• Anesthesia and analgesia · Apr 1991

    Computerized continuous infusion of intravenous anesthetic drugs during pediatric cardiac surgery.

    • F H Kern, R M Ungerleider, J R Jacobs, J L Boyd, J G Reves, D Goodman, and W J Greeley.
    • Department of Anesthesiology, Duke Heart Center, Duke University Medical Center, Durham, North Carolina.
    • Anesth. Analg. 1991 Apr 1;72(4):487-92.
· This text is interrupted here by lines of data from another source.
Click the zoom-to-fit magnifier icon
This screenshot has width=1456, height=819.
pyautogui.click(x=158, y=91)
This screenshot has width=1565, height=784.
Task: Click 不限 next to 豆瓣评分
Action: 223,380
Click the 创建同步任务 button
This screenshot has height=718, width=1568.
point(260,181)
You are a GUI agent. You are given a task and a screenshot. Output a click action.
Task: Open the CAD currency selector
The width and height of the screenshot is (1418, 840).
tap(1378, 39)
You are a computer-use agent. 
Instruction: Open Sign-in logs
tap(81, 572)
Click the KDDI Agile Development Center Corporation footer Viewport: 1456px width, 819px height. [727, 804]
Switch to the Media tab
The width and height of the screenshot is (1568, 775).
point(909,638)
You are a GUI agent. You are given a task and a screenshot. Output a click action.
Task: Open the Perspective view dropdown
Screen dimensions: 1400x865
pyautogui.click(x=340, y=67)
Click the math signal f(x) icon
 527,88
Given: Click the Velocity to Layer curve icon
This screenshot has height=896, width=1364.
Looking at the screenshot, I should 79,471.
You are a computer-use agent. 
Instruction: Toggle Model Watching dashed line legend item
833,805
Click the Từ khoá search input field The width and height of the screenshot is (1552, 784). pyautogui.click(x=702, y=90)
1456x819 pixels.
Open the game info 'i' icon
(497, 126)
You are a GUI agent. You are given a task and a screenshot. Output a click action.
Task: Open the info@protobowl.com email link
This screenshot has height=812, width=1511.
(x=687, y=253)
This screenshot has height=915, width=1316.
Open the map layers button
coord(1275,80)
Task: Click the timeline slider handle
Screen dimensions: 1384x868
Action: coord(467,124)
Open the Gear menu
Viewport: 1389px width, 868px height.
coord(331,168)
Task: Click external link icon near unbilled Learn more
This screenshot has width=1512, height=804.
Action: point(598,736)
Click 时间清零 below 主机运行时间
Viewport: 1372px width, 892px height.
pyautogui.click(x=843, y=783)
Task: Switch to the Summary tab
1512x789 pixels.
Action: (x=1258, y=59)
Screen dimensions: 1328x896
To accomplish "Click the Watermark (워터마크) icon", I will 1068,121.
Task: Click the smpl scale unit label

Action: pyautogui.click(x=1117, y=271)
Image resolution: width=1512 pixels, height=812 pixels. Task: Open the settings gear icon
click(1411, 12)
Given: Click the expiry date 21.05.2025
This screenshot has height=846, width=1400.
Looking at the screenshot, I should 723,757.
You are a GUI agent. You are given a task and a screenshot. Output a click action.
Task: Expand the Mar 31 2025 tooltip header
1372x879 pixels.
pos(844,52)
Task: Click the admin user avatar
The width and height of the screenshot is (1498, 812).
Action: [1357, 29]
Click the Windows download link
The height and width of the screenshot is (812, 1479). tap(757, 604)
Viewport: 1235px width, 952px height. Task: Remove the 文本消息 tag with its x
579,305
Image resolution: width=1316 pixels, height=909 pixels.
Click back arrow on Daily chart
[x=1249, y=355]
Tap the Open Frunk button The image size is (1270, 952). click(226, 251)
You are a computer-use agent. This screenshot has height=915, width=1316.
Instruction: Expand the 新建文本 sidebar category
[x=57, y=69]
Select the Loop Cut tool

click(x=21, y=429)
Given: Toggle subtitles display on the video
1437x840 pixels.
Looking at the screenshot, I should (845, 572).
    AbstractWe evaluated the efficacy of a computer-assisted continuous infusion device (CACI) using a two-drug infusion of midazolam and sufentanil as an anesthetic technique during pediatric cardiac surgery. Seventeen pediatric patients were anesthetized with CACI using age-appropriate pharmacokinetic models for administering sufentanil and midazolam. Predicted CACI plasma concentrations were correlated with assayed plasma drug concentrations at eight predefined intervals. The accuracy was assessed using median absolute prediction error. We found that plasma levels predicted by CACI provided a reasonable approximation of measured plasma concentrations for both drugs. The median absolute prediction error for sufentanil during cardiopulmonary bypass was compared with measurements made off of cardiopulmonary bypass (both pre and post cardiopulmonary bypass) and were 49% and 32%, respectively, and for midazolam 44% and 32%, respectively. We conclude that (a) current kinetic models provide a reasonable estimate of plasma drug concentrations, and (b) the ease of administration and targeted plasma level provided by the CACI system is an alternative to inhalation anesthesia using calibrated vaporizers.